It has been determined that the bead of adhesive from some conventional nozzles results in a raised area in the membrane that collects dust, debris, and may even result in pooling water. Aesthetically this is an issue and the pooling water can lead to faster breakdown of the waterproof barrier. Thus, a dispersion of the spray foam adhesive with a spray nozzle to create a uniform surface is preferred to overcome this issue.

Furthermore, many conventional nozzles are complex, difficult to clean or expensive requiring many uses to be economical; however the adhesive for this application is fast curing and will commonly plug spray nozzles if set down mid application for any reason.

Another issue of concern is the conventional spray pattern. It has been determined that the desired pattern provides homogenous coverage of the adhesive with larger globule deposited onto the substrate. Similarly having a consistent spray coverage area during application is important to maximize the efficiency and consistency during application. Many applicators require external air assist and/or a device such as a pump cart to regulate the fluid pressure going to the nozzle to produce consistent patterns. This results in additional support infrastructure that reduces or hinders speed and mobility.

In view of the state of the known technology and in accordance with a first aspect of the present disclosure, a spray nozzle is provided that basically comprises an inlet space, a restriction and a nozzle orifice. The inlet space has an essentially cylindrical shape. In this connection it should be noted that an essentially cylindrical shape means a shape that is at least 90% cylindrical.

▶ **DATA SHOWN**:

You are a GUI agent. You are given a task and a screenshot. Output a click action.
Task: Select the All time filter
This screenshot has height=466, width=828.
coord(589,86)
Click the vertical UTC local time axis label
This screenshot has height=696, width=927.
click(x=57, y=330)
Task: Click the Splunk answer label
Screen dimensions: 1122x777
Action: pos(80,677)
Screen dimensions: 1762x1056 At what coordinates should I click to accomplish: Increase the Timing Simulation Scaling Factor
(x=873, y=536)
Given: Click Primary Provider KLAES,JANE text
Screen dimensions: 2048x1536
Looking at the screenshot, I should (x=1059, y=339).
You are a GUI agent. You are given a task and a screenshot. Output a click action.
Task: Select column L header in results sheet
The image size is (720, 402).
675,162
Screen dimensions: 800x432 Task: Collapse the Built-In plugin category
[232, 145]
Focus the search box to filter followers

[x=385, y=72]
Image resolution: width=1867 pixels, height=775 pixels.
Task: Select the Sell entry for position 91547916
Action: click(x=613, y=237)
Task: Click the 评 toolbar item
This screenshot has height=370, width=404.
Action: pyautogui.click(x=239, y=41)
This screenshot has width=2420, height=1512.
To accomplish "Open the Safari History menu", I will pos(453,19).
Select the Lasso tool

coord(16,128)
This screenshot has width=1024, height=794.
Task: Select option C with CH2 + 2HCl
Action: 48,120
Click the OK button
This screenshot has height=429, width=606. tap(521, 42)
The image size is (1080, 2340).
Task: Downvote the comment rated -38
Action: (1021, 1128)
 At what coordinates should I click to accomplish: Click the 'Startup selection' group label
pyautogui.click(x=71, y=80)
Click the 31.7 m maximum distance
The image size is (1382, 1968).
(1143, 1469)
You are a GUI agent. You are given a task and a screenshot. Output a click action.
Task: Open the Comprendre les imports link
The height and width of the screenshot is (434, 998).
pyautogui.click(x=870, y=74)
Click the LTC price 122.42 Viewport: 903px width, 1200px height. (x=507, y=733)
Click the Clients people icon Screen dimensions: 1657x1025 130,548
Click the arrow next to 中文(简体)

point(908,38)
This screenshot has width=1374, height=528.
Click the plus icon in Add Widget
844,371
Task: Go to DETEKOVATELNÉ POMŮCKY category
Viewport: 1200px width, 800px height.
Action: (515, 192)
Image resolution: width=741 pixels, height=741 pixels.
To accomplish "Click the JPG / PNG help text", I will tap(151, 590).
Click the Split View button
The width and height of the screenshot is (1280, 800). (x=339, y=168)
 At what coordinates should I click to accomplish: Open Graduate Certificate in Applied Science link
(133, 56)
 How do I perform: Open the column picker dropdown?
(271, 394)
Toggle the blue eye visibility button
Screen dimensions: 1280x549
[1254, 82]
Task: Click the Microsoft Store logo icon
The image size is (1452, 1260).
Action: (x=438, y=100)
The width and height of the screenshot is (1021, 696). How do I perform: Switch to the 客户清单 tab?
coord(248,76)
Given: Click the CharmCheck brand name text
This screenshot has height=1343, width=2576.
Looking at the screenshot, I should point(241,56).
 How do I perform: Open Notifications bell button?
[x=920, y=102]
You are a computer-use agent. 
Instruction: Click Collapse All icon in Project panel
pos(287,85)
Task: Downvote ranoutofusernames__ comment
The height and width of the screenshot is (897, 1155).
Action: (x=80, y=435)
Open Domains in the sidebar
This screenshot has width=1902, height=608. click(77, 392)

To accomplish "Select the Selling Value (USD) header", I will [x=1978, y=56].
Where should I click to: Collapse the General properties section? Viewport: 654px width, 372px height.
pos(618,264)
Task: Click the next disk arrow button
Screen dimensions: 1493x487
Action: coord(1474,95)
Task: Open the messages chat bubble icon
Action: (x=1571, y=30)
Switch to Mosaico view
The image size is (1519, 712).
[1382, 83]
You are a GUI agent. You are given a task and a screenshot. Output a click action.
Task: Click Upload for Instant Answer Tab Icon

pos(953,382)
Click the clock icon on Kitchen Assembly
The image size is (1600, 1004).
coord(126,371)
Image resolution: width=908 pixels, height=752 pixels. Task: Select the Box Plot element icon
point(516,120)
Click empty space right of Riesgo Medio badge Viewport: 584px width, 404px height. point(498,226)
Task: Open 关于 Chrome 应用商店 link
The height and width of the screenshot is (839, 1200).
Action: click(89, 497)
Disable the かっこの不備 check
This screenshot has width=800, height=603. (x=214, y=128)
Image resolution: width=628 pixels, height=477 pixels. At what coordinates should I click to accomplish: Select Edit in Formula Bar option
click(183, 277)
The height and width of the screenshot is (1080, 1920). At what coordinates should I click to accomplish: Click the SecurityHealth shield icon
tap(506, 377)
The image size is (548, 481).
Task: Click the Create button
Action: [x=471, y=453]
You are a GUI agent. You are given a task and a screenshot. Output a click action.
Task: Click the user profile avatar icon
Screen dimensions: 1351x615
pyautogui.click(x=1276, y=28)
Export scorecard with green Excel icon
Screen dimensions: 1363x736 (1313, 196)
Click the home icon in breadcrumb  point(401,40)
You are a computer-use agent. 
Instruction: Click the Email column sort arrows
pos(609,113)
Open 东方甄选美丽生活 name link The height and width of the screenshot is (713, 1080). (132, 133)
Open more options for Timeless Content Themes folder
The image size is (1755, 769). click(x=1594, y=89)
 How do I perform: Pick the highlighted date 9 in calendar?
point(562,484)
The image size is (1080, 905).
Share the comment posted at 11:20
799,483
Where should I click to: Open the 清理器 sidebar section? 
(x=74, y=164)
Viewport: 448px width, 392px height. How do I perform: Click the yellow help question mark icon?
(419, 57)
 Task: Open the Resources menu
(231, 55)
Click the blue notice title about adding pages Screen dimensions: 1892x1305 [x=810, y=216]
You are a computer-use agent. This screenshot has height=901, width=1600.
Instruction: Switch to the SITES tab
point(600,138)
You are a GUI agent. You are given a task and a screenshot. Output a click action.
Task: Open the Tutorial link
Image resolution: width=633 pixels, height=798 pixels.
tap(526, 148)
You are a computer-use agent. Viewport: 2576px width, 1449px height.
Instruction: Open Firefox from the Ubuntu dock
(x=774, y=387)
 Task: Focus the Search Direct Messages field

▶ **PROBLEMS TO WORK ON**:
1: In the passage on spray foam adhesive nozzles, what does an "essentially cylindrical shape" mean?
2: Carry on the passage on spray foam adhesive nozzles from its last sentence.

▶ **OUTPUTS IN ORDER**:
1: A shape that is at least 90% cylindrical.

2:
The restriction has an essentially circular shape, with a contour of an inner surface of the spray nozzle tapering down in size with a first taper from the inlet space to the restriction and then tapering out in shape with a second taper from the restriction to the nozzle orifice, with the nozzle orifice having a stadium shape. In this connection it should be noted that an at least essentially circular shape means a shape that is at least 90% circular.

With the spray nozzle according to the first aspect, it is possible to reduce manufacturing costs while creating a fan shaped application pattern with a reasonably homogenous spray pattern to allow for a fast and efficient application with overlapping bands. This spray nozzle further does not require an external air assist or regulator to produce a consistent pattern over the pressure range (e.g., 300-100 psi) of the adhesive canister as it is emptied

In accordance with a second aspect of the present disclosure, the spray nozzle according to the first aspect is configured so that a ratio of diameter of the restriction to the cylindrical shape of the inlet space is selected in the range of 1:2 to 1:2.5.

With the spray nozzle according to the second aspect, it is possible to provide a specific ratio of diameter of the restriction to the cylindrical shape of the inlet space that enables a fan shaped application pattern with a reasonably homogenous spray pattern to allow for a fast and efficient application with overlapping bands.

In accordance with a third aspect of the present disclosure, the spray nozzle according to the first aspect is configured so that a ratio of length of the first taper from the inlet space to the restriction to a length of the inlet space is selected in the range of 1.8:1 to 1.4:1.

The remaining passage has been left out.